Thieves (Ladrones)

Romance and rebellion tango in this 2007 Spanish film, screening at La Mirada in Melbourne, in 2008.
A foreboding movement from Gorecki’s Symphony of Sorrowful Songs sets the scene, under the credits of Ladrones (Thieves), during which we see a young Romanian gypsy boy with his mother, cruising trains for targets to pickpocket.
Cut to several years hence, and the boy, who has spent the intervening years institutionalised and separated from his mother, has managed to track her down to a shabby rooming house. However, behind on her rent, she has fled. Will she return? Will he be reconciled with her? Can he handle what he finds out about her, and himself along the way?
His mother has taught him well: he’s wiley and can take care of himself. But his thieving ways have become habitual to the point of compulsion, and he appears to have no normal attachments to other people. Indeed, his connection with a young college student is brought about by petty crime.

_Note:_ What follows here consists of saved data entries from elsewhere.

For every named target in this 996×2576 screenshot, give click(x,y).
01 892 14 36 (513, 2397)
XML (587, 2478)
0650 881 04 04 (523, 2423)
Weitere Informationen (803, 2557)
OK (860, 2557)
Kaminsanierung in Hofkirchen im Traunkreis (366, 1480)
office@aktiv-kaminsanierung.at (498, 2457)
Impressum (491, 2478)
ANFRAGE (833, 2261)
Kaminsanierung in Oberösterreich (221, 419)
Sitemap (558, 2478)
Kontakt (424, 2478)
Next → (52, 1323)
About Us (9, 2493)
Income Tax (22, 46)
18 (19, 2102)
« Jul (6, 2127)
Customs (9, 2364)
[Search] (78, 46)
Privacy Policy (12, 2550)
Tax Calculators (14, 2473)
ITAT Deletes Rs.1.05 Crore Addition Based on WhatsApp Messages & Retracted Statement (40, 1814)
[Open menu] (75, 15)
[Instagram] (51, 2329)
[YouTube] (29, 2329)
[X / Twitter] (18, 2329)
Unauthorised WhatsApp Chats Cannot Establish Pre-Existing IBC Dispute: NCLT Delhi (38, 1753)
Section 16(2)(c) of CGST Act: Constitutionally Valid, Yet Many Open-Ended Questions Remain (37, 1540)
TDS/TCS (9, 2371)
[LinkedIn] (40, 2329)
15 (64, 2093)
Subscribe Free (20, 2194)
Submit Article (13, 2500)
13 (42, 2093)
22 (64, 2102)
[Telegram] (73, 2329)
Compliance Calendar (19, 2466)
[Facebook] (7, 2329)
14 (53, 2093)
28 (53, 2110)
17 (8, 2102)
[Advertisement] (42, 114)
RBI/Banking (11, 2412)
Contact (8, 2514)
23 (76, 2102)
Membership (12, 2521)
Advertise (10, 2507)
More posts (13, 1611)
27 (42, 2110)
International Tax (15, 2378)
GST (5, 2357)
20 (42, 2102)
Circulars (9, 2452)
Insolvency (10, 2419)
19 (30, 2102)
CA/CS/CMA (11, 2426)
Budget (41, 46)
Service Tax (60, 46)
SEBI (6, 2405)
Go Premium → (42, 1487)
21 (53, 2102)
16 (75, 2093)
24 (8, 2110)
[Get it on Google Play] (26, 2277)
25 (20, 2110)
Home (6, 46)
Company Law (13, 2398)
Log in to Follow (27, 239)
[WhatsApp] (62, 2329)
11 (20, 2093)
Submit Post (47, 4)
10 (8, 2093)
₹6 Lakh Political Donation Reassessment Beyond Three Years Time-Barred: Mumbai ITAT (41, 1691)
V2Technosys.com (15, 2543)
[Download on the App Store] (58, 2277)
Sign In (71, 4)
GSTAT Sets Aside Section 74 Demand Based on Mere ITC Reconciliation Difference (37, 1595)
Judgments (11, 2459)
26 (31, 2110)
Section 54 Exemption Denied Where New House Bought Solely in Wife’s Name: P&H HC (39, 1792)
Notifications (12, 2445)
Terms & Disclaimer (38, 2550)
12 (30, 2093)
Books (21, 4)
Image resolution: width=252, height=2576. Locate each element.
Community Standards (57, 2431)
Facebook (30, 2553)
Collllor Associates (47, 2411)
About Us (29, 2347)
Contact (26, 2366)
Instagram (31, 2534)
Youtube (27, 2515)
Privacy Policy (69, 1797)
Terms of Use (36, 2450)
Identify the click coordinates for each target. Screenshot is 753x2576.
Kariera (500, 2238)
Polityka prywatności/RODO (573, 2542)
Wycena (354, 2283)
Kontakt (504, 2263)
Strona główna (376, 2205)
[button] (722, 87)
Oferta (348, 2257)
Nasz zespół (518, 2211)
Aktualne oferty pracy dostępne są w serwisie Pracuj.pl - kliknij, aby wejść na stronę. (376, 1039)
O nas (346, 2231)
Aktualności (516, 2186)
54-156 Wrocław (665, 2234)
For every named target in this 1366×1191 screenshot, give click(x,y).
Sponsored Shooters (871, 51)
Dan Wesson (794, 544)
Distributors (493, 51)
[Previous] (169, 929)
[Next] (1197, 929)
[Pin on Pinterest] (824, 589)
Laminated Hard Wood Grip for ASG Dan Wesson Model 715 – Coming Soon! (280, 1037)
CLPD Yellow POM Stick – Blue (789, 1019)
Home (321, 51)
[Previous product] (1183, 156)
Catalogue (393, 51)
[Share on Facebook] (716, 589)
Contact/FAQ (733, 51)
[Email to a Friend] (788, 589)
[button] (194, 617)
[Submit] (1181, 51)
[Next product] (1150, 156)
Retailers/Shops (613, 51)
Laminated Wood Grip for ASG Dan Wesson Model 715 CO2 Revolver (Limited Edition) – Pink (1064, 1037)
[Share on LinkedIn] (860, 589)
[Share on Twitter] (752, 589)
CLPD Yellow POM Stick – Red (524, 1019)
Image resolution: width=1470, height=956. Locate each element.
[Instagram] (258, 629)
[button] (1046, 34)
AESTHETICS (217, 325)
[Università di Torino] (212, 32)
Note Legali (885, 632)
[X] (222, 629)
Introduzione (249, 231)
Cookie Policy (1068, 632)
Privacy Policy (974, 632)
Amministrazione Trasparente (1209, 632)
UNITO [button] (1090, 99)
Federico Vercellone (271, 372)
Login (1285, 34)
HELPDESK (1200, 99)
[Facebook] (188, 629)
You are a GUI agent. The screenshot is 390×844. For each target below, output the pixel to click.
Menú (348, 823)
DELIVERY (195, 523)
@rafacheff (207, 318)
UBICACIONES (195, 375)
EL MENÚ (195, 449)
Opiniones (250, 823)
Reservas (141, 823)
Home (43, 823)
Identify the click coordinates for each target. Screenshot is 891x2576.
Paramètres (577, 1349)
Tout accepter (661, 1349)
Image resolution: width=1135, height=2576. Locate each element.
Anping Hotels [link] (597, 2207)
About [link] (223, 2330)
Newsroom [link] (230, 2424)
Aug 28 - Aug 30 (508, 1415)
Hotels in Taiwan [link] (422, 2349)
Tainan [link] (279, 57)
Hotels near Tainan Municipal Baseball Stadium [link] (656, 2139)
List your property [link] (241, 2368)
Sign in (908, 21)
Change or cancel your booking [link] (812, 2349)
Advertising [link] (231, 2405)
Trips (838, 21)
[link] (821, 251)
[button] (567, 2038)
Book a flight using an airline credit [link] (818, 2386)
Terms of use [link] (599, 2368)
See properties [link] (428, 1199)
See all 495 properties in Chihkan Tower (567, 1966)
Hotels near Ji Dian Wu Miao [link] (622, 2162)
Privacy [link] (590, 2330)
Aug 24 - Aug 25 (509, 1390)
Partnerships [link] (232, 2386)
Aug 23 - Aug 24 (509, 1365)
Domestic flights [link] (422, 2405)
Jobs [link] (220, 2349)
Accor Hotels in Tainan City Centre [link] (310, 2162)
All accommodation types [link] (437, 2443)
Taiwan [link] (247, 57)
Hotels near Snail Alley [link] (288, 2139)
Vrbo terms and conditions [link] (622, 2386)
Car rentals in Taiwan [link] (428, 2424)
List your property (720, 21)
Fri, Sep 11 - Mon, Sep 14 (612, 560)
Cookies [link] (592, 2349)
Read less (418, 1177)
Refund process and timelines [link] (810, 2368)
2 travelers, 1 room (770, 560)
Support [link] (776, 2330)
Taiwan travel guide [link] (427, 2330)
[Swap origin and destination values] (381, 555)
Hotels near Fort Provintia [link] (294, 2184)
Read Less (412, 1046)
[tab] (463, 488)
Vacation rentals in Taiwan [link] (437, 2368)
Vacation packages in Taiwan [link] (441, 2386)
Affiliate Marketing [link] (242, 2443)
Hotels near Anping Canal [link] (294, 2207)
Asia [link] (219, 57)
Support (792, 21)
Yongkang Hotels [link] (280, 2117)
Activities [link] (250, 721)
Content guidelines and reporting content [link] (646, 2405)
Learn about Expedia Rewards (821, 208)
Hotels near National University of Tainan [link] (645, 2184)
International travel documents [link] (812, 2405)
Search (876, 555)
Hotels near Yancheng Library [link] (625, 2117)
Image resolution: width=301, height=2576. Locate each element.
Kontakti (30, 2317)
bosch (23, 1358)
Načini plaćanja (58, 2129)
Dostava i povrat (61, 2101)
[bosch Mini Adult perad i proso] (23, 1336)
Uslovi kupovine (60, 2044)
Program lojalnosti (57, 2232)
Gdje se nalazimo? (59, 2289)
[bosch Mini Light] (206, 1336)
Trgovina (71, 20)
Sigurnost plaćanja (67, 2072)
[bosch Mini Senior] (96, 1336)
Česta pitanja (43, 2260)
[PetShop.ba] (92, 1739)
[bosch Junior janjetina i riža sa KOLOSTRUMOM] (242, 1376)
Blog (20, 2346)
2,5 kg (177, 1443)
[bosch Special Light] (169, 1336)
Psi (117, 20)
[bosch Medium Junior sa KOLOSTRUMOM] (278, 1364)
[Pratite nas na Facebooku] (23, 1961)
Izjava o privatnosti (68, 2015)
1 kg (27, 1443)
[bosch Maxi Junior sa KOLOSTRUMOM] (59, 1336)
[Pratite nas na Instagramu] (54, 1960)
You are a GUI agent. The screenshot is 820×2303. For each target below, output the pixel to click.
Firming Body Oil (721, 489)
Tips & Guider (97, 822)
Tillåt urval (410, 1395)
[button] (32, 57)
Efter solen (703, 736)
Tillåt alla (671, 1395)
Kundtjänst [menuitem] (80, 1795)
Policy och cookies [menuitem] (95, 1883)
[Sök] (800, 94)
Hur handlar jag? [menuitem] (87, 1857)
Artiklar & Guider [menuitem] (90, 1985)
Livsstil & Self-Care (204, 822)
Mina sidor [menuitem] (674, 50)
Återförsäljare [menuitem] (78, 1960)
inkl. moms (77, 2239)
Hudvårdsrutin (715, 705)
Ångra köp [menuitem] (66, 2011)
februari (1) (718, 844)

So begins a relationship in which the two engage in crime. His teaching her, is his way of seducing her, presumably because he’s had little in the way of induction into the normal ways of forging relationships with others.
This film has been described as a crime genre film, which is quite inaccurate, in this viewer’s opinion. The criminal folie a deux is a theme that has been explored in more gritty detail in films such as Kalifornia, Bonnie and Clyde and Terrence Malick’s unsettling but brilliant Badlands. By comparison, Ladrones is a pretty, poetic and romantic depiction, perhaps because the crimes are relatively mild.
Crime is what brings the two main characters together, and provides the basis upon which their relationship develops. That we don’t discover the young man’s name, suggests that this is an exploration of identity and belonging. That may be so, though as such, it’s not entirely convincing.
Unravel the plot device, and this film turns out to be mostly an adolescent romance. A very pleasant one, though, provided you don’t expect the film to be as edgy as the opening credits suggest. And if the film is supposed to address the themes of identity and belonging, then perhaps it’s fitting that it uses romance as its vehicle, for isn’t that what helps adolescents discover just who they are?